After years of solid job creation, rising job vacancies and low unemployment, the labour market has become slightly wobbly.
Last year, more than 15,000 workers were made redundant, the most since the 2009 recession. Experts expect that this could get worse as the economy braces itself for a year of weaker growth, expected to be between 1 per cent and 3 per cent.
Unsurprisingly, workers are getting worried about their job prospects. About a third of the feedback sent to government agency Reach had to do with job security and the slowing economy, making it the top concern among Singaporeans this year.
When Finance Minister Heng Swee Keat delivers the Budget tomorrow, some expect he will do something to address the employment situation.

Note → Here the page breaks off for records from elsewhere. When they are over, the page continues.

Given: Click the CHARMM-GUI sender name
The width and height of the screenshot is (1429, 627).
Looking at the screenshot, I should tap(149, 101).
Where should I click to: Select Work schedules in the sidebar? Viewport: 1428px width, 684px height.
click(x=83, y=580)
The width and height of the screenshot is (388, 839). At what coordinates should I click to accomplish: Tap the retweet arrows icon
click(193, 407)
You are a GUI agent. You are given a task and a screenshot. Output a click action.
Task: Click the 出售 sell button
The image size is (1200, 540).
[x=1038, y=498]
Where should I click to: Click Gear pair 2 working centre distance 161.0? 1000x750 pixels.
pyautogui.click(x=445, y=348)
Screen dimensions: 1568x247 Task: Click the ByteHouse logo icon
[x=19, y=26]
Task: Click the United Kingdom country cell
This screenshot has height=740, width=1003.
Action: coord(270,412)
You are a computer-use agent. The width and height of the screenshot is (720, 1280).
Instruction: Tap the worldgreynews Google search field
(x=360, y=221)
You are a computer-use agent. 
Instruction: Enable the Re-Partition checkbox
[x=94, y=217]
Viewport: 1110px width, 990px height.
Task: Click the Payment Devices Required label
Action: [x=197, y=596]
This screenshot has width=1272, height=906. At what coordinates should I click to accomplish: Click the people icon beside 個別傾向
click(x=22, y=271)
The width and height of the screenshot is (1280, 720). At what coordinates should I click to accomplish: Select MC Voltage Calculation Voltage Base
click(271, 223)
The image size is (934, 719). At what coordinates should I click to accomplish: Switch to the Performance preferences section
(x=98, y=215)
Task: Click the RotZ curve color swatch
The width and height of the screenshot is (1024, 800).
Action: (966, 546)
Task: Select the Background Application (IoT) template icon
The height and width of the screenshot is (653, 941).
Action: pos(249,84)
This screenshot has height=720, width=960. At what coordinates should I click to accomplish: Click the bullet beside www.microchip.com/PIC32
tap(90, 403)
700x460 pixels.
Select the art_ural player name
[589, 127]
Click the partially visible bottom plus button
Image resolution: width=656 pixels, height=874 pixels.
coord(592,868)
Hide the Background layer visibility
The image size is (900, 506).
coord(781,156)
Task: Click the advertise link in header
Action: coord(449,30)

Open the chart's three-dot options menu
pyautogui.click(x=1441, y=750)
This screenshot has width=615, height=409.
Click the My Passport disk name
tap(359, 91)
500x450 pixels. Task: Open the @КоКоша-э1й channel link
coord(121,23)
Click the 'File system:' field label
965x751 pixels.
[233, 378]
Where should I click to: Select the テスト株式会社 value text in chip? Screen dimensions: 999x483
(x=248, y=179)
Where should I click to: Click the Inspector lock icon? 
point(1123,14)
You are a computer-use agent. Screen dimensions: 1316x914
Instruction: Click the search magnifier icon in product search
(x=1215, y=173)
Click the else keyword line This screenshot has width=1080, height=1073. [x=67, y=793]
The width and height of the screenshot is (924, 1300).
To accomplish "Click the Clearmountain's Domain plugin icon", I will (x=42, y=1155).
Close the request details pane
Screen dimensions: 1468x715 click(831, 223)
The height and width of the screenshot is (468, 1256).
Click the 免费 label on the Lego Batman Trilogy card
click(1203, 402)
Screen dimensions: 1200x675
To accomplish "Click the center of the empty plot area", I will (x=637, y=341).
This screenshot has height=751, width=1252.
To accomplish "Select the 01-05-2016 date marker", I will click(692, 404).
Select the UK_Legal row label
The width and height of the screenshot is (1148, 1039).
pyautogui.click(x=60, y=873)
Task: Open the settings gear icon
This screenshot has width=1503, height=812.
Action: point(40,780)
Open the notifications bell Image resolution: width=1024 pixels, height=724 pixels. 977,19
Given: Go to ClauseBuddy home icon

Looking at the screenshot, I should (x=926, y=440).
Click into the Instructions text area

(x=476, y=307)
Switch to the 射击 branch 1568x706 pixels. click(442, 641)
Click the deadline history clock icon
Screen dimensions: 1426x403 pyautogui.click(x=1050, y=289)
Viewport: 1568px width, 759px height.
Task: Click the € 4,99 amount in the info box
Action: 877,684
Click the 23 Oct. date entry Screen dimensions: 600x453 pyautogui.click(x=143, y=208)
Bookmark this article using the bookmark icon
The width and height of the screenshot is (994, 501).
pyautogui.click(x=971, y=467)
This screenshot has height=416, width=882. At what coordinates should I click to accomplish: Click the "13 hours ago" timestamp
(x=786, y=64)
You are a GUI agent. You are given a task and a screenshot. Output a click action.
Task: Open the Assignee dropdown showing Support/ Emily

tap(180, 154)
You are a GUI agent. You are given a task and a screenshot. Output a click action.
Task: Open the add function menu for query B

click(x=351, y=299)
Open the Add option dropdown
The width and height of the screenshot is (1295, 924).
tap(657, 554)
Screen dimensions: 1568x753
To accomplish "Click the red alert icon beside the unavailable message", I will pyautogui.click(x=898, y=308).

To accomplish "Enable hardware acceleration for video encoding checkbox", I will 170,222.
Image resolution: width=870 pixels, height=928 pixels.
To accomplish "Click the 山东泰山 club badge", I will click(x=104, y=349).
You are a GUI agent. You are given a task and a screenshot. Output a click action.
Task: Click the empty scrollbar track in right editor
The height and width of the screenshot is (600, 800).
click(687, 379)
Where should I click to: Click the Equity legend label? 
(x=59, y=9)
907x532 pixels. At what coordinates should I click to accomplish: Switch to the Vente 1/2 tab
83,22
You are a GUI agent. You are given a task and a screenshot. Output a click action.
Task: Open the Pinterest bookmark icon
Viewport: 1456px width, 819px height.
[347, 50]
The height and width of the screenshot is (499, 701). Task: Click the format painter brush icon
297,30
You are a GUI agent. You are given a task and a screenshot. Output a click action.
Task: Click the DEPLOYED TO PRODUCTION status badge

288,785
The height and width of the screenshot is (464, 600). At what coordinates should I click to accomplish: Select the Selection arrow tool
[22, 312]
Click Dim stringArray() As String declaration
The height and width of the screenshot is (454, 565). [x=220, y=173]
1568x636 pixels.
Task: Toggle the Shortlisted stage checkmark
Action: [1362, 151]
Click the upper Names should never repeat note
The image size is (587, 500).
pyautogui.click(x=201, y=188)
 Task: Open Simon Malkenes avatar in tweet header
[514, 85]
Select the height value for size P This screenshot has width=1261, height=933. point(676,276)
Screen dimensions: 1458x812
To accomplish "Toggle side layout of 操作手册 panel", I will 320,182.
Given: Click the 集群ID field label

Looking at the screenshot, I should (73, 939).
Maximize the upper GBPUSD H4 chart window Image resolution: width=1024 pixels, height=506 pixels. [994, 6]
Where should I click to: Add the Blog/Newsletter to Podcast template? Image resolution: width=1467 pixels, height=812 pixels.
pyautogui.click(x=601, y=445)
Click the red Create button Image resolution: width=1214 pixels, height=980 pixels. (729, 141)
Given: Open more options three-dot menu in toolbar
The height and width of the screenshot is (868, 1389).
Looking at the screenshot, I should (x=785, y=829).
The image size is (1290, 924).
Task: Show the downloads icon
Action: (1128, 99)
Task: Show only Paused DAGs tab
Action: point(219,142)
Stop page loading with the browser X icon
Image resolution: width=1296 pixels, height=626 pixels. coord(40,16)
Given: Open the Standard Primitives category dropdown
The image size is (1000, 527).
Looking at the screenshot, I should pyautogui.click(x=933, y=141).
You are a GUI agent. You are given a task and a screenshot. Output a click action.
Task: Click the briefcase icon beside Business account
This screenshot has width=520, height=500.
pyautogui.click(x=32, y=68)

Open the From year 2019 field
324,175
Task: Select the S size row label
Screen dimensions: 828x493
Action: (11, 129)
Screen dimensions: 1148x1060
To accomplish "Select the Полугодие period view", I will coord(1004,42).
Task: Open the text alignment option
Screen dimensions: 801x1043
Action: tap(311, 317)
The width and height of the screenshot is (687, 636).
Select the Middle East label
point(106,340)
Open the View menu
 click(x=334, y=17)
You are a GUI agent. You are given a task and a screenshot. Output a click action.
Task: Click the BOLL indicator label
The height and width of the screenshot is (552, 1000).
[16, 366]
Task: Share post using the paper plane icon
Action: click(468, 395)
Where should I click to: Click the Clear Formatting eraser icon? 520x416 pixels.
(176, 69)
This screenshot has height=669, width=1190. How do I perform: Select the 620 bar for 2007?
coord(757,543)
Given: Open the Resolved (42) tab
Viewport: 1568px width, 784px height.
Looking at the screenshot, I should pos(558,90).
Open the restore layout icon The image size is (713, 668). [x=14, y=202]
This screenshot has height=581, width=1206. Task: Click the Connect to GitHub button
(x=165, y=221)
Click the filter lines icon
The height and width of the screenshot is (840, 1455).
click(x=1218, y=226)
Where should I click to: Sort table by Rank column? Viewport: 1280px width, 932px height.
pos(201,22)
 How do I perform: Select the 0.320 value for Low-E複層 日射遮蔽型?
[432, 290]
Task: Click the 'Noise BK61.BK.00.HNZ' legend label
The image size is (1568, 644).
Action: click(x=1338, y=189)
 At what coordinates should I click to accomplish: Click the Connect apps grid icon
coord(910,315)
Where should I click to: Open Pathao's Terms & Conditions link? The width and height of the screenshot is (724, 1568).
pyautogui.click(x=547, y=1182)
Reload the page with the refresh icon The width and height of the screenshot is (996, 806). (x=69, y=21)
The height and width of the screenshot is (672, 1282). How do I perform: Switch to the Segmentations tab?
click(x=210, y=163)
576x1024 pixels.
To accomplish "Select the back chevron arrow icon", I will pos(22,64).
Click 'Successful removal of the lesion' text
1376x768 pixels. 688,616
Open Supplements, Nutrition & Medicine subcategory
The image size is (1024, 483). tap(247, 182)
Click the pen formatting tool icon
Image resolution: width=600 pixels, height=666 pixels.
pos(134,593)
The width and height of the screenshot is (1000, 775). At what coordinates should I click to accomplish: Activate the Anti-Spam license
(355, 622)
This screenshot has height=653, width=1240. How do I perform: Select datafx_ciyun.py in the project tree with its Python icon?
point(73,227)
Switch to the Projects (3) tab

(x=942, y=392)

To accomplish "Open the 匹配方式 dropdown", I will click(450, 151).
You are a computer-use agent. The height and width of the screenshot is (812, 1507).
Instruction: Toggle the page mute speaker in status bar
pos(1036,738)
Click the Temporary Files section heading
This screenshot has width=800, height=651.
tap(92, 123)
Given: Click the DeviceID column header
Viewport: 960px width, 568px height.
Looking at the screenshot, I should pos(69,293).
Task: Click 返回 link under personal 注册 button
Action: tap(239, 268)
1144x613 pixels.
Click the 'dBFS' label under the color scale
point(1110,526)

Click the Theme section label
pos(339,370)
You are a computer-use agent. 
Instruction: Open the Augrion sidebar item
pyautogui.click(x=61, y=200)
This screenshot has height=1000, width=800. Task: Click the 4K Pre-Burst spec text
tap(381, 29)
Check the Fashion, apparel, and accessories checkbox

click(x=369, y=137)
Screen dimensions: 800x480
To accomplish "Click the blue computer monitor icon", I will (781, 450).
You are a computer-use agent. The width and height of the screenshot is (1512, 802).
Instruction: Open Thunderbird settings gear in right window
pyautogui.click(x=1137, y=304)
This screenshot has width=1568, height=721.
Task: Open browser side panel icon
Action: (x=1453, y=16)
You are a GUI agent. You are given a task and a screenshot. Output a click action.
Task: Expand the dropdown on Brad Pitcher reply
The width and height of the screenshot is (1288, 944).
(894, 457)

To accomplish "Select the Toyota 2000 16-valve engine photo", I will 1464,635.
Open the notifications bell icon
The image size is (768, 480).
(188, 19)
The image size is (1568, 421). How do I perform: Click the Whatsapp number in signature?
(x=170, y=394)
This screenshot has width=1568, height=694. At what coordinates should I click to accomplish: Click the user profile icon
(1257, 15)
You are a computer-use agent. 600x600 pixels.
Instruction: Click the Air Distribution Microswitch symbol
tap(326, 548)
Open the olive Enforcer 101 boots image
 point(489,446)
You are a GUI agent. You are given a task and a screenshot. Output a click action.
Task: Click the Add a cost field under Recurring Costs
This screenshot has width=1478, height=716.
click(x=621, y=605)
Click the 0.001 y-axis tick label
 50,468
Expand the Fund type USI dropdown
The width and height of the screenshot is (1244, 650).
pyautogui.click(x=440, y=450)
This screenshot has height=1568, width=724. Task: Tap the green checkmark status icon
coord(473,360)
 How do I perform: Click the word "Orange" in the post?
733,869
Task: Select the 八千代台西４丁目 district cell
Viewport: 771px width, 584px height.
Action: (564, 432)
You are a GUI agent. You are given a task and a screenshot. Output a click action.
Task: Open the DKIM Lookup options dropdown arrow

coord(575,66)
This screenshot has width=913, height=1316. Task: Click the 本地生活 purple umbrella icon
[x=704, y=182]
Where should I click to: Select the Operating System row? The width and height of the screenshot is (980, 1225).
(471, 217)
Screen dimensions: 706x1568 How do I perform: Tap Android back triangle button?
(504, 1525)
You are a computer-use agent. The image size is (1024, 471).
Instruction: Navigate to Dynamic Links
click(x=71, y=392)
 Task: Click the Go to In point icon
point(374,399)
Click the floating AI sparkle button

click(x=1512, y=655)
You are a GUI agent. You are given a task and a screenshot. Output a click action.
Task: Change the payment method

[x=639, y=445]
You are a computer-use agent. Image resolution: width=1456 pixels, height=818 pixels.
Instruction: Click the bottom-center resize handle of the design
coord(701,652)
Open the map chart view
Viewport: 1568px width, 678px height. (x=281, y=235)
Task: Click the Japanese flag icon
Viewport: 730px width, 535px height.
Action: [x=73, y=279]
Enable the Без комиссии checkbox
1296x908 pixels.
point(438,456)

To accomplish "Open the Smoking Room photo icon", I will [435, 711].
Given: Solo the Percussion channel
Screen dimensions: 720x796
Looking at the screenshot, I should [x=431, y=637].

Chances are, however, there is unlikely much to be done. First, unemployment remains low, at about 3 per cent at the end of last year, despite the higher number of layoffs. Wages for Singaporeans grew strongly last year, at about 7 per cent in real terms.
Second, the Government probably wants to keep its fiscal powder dry on the off-chance that the economy takes a serious turn for the worse.
In other words, things are not so dire that they require direct intervention, yet.
What bears closer watching is the structural, longer-term unemployment that may start to creep up as the economy restructures. There is evidence of this happening. For instance, some bank operations are being outsourced or replaced by technology.
So far, the long-term unemployment rate has been low and steady, hovering at about 0.6 per cent. But a rise in the number could indicate that there is a growing mismatch of workers to jobs.
The solution, then, has to be to find ways to retrain workers to make them employable in sectors that need them. For instance, additive manufacturing is a growth sector needing people with specialised skills.
How exactly this can be done is something Mr Heng should address in the Budget, which many workers will be following closely.